Collected data entries
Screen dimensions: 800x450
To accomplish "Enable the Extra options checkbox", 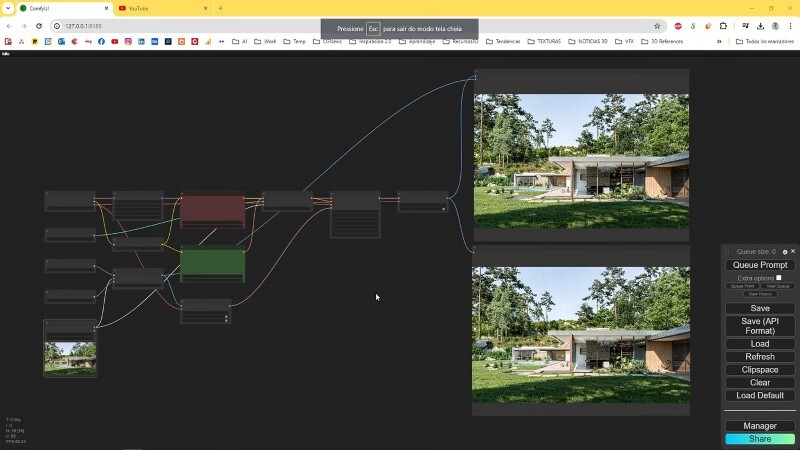I will 779,278.
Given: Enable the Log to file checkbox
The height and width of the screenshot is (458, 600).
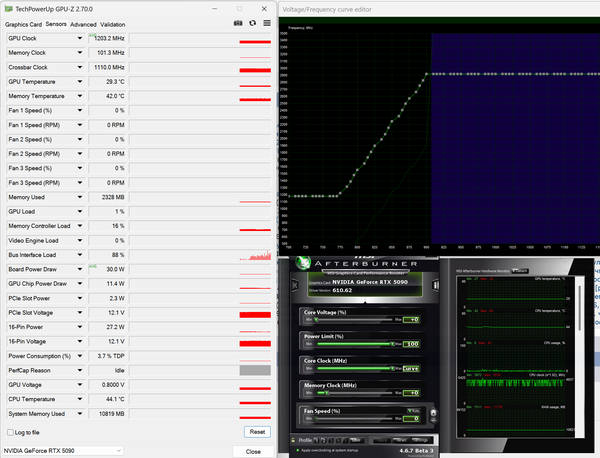Looking at the screenshot, I should pos(10,432).
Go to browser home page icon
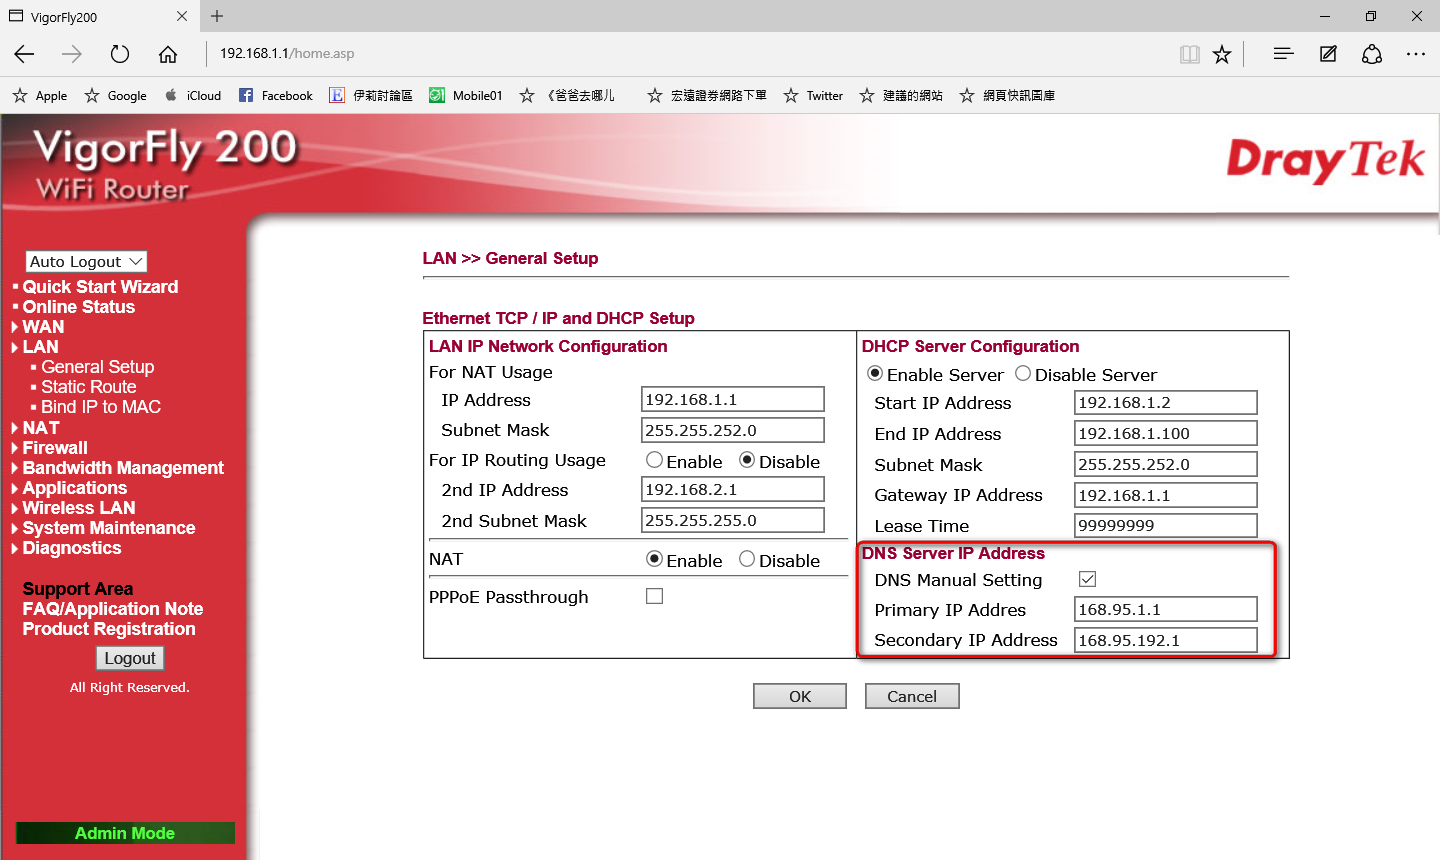Screen dimensions: 1440x860 [168, 54]
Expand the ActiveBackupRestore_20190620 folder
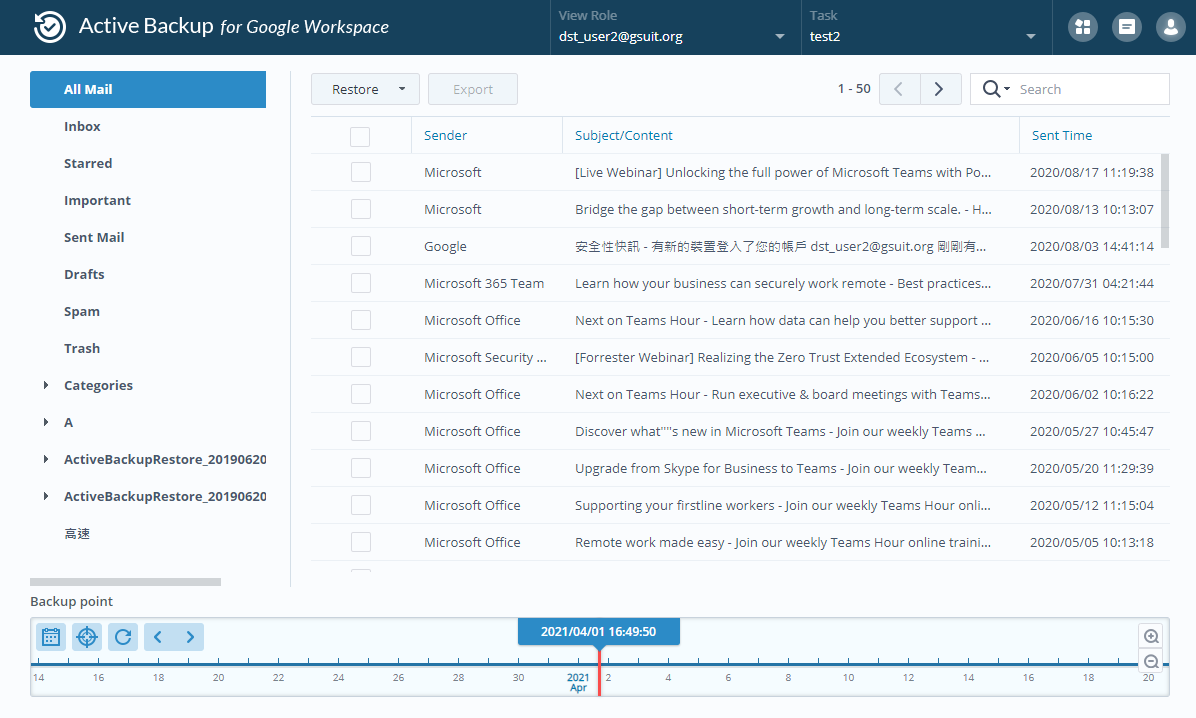 44,459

» **GOAL OF THE EXERCISE**:
Leaving pictures aside, give again word for word each line from the one with "Go to browser home page icon" to the final line of the entries.

» **WRITTEN ANSWER**:
Go to browser home page icon
Screen dimensions: 1440x860 [168, 54]
Expand the ActiveBackupRestore_20190620 folder
 44,459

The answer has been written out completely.